Clause 40 empowers the regulator either to issue a removal direction to an unsuitable officer, requiring them to take all reasonable steps to cease being an officer by the end of a specified period, or to give such a direction to the relevant club, or both. It requires the independent football regulator to inform the owner, club, and relevant competition organiser before giving a removal direction. It also requires the IFR to notify the owner and the club of the possible enforcement action for not complying with the direction. I have the same question about this clause as for the previous one: how will the risk of inside information be managed?

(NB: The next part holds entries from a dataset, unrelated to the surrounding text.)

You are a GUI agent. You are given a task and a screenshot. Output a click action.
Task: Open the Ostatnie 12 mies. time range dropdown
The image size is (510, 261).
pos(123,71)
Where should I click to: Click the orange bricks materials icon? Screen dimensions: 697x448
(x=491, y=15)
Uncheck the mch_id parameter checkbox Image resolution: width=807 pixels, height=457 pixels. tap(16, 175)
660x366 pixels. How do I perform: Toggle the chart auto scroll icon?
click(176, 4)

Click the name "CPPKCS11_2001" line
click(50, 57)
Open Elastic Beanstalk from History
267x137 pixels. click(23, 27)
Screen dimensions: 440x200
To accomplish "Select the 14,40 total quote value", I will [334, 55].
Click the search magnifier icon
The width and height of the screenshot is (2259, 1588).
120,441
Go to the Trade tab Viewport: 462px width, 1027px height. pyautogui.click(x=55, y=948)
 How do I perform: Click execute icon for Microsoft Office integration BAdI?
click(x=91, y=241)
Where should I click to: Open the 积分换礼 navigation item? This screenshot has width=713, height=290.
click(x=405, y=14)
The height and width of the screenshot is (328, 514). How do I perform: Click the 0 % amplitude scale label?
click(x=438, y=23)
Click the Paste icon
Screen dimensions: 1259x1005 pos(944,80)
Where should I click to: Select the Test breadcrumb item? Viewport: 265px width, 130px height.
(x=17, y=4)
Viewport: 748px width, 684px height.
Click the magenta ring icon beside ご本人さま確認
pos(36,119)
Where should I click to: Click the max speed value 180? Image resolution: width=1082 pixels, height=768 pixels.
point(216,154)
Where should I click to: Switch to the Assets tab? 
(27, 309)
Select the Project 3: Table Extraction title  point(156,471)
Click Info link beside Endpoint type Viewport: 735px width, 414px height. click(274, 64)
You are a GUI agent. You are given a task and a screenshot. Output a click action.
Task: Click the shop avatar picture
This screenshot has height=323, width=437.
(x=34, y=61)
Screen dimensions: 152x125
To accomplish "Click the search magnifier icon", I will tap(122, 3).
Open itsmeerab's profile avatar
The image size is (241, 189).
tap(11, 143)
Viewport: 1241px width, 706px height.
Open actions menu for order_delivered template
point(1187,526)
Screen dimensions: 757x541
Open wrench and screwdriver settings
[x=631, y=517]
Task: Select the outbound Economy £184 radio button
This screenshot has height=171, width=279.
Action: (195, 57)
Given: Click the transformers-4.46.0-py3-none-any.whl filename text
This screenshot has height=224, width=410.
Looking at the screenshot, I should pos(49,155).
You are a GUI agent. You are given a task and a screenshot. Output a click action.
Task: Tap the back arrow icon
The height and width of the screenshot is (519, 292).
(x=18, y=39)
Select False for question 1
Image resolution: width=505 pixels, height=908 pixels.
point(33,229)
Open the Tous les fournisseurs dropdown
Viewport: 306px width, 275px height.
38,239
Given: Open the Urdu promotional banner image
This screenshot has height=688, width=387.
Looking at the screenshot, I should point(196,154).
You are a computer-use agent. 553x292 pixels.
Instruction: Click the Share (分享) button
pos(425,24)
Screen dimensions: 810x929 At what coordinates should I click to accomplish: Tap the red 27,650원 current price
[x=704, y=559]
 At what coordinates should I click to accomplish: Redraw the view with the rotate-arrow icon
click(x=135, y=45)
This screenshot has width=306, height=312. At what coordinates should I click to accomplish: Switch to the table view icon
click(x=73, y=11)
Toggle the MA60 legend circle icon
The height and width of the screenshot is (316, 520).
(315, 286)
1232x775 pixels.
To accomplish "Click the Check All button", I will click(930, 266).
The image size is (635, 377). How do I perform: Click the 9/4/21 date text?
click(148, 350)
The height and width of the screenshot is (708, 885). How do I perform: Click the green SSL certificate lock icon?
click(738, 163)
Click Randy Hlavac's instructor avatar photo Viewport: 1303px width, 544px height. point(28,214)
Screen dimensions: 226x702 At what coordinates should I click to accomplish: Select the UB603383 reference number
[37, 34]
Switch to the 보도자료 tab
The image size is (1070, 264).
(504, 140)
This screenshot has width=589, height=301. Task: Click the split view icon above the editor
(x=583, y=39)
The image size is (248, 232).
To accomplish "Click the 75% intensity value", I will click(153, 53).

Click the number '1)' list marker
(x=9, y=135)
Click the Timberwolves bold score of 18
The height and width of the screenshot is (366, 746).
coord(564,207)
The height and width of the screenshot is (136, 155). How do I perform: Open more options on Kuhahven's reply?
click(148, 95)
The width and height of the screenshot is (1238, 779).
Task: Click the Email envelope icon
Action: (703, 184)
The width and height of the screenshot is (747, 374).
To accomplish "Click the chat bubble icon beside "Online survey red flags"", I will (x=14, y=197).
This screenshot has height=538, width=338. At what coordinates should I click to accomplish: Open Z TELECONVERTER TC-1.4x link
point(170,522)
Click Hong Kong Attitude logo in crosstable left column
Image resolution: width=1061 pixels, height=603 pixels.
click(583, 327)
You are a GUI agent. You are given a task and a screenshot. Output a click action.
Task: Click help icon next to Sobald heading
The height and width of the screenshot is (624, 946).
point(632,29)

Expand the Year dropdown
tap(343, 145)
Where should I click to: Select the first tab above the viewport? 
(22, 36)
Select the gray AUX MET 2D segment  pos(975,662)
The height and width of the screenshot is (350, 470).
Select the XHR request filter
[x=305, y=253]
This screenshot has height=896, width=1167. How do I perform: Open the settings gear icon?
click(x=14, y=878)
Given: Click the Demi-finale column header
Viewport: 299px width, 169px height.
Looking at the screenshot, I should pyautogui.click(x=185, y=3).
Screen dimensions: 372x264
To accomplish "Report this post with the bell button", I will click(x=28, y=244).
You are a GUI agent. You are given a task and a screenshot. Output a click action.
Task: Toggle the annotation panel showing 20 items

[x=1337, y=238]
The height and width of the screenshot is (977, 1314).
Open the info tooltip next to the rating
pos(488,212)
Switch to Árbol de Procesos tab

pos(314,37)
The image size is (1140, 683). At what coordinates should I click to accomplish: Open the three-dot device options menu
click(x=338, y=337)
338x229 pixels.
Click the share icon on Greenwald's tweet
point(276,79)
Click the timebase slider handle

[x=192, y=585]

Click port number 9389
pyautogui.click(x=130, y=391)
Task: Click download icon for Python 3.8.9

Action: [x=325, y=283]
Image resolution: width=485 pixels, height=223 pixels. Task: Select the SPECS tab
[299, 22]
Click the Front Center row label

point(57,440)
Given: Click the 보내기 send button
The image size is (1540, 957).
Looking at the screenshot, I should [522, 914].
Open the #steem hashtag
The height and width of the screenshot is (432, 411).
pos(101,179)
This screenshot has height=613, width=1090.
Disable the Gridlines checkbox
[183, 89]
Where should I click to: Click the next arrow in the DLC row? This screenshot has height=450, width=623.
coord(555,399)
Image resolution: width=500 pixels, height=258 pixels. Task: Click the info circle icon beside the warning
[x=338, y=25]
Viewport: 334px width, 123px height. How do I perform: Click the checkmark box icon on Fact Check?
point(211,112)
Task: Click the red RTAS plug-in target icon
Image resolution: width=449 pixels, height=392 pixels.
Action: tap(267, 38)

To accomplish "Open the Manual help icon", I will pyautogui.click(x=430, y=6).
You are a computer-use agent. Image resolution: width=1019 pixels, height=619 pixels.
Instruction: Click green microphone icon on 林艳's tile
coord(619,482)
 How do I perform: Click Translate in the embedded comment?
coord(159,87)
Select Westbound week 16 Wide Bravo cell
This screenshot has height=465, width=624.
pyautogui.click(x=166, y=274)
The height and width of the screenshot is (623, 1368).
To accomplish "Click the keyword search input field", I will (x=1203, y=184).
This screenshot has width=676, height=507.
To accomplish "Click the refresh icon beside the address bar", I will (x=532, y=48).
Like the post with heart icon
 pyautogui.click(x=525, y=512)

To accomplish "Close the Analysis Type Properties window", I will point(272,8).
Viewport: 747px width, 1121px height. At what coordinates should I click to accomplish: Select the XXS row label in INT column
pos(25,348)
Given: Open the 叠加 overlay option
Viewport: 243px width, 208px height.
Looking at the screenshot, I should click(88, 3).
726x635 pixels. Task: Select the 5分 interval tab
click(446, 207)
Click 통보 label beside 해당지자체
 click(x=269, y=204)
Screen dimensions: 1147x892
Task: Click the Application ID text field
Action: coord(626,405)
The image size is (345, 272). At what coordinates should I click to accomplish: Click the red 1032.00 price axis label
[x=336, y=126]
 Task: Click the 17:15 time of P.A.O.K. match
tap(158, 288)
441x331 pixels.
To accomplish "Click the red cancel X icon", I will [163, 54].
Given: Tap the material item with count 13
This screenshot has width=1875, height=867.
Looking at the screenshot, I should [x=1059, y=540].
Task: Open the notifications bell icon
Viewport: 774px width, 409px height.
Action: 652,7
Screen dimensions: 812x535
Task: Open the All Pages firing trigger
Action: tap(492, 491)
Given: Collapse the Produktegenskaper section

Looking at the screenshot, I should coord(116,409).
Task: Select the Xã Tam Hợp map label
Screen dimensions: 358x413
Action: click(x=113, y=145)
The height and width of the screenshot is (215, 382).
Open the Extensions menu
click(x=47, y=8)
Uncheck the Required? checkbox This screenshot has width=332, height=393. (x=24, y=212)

Clause 41 empowers the regulator to prohibit an unsuitable owner or officer from carrying out specified activities or exercising specific rights and/or to issue a direction to the club requiring it to ensure that the unsuitable owner or officer does not exercise specified activities or rights. The clause provides a non-exhaustive list of such activities and rights, including any right

“to vote on any matter relating to the…club’s activities”;

appointing, terminating or changing the terms of appointment or responsibilities of any officer or employee; changing the corporate structure; and undertaking any specified actions without obtaining prior approval from the independent regulator.

Clause 41 also requires the IFR to notify the owner and the club of the possible enforcement action for not complying with the direction. Such action could seriously impair the ability of a club to function while it seeks a new owner or officers, as ordered by the regulator. As we all know, it takes a significant amount of time to find a new owner, and many may be deterred by perceived interference in English football, compared with other nations without a state regulator. Clause 41 may cause more damage to a football club than the owner, who the regulator cannot dismiss. How will the Minister ensure that the regulator uses these powers only if and when deemed strictly necessary?

Clause 42 relates to situations where directions under clause 41 would impede a club’s ability to operate effectively or comply with regulatory requirements. It empowers the IFR to temporarily appoint an officer to carry out a specified function, or redistribute functions among existing officers. It stipulates that those functions must be specified, must be for a specified amount of time, and can be revoked or varied by another order. It specifies that an interim officer is not subject to the duties and requirements placed on officers by the Bill. It also requires the IFR to notify the owner and club of the possible enforcement action for not complying with the direction.

Clause 42 adds to the fear that the regulator could erode the independence of English clubs and how they operate. It empowers the regulator to effectively govern a club while seeking to remove unsuitable officers or owners. Given the time that it takes to find new ownership, that situation could last for a considerable period and cause massive issues on the pitch with regards to investment and transfers—as we discussed in a previous sitting—and how the club functions. It would also leave the regulator wide open to criticism if its actions lead to relegation, for example, for a particular club. Does the Minister think that there is a risk that such a club could be barred from international competitions—as I suggested earlier—or that the Government’s regulator could be left wide open to legal challenge if it directly impacts a club’s performance on the pitch, or its financial performance off the pitch while such considerations, or changes of ownership, take place?